Provided text:
++++

Unprotected writes should be ok to use in lut updates. Looks good to me.
Reviewed-by: Uma Shankar <uma.shankar@intel.com>

One side query though, what happens when we go for higher refresh rates like 300+,
Some cases where vblank period is shrunk to as low as 8us (480Hz RR panels).

Regards,
Uma Shankar

> Signed-off-by: Ville Syrjälä <ville.syrjala@linux.intel.com>
> ---
>  drivers/gpu/drm/i915/display/intel_color.c | 128 ++++++++++-----------
>  drivers/gpu/drm/i915/display/intel_dsb.c   |   4 +-
>  2 files changed, 66 insertions(+), 66 deletions(-)

++++

Required work: Update the passage of the patch review starting at "One side query" and ending at "(480Hz RR panels).", putting "frame rates" in place of "refresh rates".

Source excerpt:
++++

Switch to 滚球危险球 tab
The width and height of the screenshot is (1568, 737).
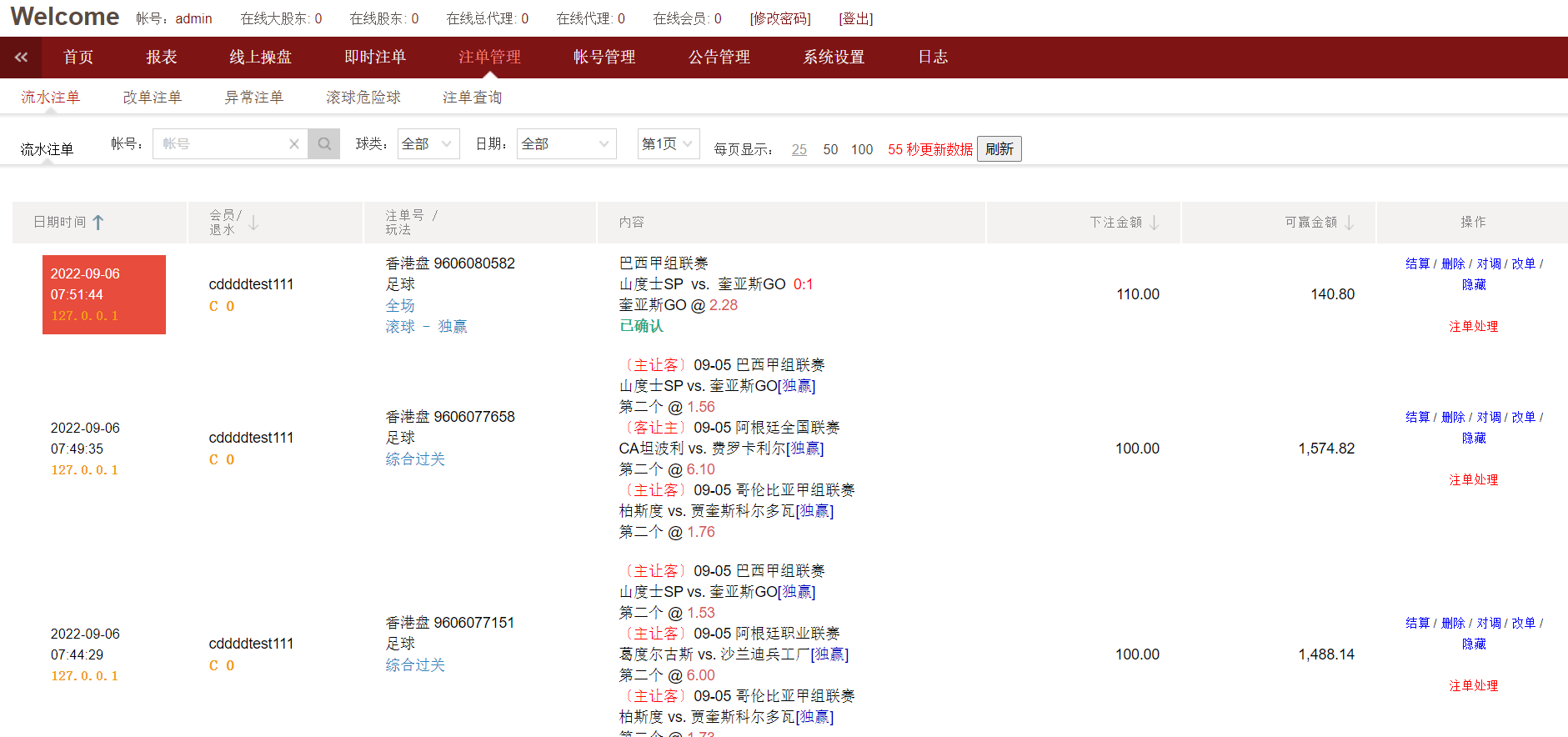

++++

The reply:
One side query though, what happens when we go for higher frame rates like 300+,
Some cases where vblank period is shrunk to as low as 8us (480Hz RR panels).